Restrict typescript class methods implementing interface

Asked 7/12, 2018 at 18:21 Answered 17/7, 2024 at 0:15

Currently if I create a class that implements an interface, the class created will all methods not included in the interface. Here's an example:

interface ExampleTypes {
  alpha();
}

class Example implements ExampleTypes {
  alpha () {
    return true
  }
  beta () {
    return true
  }
}

I am looking for a way to restrict the methods a given class can have.

This is something I also tried:

class ExampleSource {
  alpha () {
    return true
  }
}

class Example implements Partial<ExampleSource> {
  alpha () {
    return true
  }
  beta () {
    return true
  }
}

And this:

class ExampleSource {
  alpha () {
    return true
  }
}

class Example implements ExampleSource {
  alpha () {
    return true
  }
  beta () {
    return true
  }
}

Which is unintuitive. I'd like beta to not be allowed in Example.

_DATASET ROWS_
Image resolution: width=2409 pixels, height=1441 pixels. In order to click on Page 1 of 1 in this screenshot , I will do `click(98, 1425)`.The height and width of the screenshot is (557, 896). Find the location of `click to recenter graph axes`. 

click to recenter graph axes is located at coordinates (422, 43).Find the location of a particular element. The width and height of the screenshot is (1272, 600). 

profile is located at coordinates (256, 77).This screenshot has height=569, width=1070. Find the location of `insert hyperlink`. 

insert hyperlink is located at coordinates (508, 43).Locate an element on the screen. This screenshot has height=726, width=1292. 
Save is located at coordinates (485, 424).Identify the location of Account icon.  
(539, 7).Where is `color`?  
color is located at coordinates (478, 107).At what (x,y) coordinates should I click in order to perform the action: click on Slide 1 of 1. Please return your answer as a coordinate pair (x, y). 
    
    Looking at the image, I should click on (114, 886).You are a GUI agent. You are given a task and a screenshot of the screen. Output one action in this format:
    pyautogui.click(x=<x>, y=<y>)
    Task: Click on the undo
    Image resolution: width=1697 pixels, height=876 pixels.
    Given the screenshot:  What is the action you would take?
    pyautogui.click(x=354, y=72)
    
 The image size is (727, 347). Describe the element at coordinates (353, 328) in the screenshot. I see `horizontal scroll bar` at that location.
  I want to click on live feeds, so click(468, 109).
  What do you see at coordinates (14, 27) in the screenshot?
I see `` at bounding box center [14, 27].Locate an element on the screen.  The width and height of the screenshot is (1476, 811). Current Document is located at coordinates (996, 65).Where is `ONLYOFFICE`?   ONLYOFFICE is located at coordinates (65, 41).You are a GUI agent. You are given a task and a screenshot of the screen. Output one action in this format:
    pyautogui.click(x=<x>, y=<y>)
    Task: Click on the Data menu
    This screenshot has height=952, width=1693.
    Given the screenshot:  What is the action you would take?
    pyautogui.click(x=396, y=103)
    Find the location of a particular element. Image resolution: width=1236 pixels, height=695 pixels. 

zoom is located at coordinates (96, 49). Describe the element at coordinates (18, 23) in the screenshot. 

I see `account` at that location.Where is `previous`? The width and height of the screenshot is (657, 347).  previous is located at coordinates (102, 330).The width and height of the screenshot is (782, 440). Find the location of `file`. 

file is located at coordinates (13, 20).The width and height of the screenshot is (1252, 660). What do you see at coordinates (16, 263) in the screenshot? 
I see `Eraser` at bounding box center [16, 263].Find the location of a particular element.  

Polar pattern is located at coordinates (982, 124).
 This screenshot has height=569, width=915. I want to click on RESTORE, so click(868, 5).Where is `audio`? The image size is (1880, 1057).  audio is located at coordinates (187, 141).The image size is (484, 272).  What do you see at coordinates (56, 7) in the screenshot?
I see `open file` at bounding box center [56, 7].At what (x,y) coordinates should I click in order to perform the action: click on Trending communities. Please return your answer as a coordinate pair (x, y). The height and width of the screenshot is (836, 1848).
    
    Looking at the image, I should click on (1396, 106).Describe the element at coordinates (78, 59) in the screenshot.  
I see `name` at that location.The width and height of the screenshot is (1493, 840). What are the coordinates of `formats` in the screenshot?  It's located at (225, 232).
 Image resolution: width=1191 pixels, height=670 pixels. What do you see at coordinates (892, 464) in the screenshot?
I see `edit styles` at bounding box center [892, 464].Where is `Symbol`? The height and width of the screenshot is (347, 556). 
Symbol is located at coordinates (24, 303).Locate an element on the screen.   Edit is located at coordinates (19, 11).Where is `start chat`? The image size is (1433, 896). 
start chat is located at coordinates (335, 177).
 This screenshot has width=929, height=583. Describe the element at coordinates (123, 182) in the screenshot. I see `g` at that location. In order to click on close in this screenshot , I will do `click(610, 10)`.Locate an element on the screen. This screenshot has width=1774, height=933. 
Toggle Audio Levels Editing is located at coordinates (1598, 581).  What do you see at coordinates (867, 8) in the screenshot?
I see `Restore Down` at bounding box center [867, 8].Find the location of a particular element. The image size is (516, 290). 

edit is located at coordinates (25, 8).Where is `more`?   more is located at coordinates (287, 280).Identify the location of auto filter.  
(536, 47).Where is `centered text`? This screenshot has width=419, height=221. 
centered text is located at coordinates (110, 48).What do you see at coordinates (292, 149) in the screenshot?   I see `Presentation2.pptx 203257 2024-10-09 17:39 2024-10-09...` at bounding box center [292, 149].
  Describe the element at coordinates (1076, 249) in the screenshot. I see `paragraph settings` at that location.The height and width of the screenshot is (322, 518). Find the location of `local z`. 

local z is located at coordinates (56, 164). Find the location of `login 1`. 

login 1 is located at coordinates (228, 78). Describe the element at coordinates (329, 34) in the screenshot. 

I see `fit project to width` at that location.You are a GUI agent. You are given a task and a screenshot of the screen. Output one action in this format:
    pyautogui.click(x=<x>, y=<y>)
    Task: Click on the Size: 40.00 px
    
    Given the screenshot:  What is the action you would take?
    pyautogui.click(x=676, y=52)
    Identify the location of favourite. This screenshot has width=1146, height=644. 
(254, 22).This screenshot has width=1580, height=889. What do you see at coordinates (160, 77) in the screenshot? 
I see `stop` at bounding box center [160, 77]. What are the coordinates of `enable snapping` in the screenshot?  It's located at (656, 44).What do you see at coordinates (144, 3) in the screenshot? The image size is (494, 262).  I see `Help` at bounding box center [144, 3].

_WRITTEN TASK_
Repeat the whole forum question above about restricting the methods of a TypeScript class that implements an interface, word for word and with its code.

_THE COMPLETED TASK_
Restrict typescript class methods implementing interface

Asked 7/12, 2018 at 18:21 Answered 17/7, 2024 at 0:15

Currently if I create a class that implements an interface, the class created will all methods not included in the interface. Here's an example:

interface ExampleTypes {
  alpha();
}

class Example implements ExampleTypes {
  alpha () {
    return true
  }
  beta () {
    return true
  }
}

I am looking for a way to restrict the methods a given class can have.

This is something I also tried:

class ExampleSource {
  alpha () {
    return true
  }
}

class Example implements Partial<ExampleSource> {
  alpha () {
    return true
  }
  beta () {
    return true
  }
}

And this:

class ExampleSource {
  alpha () {
    return true
  }
}

class Example implements ExampleSource {
  alpha () {
    return true
  }
  beta () {
    return true
  }
}

Which is unintuitive. I'd like beta to not be allowed in Example.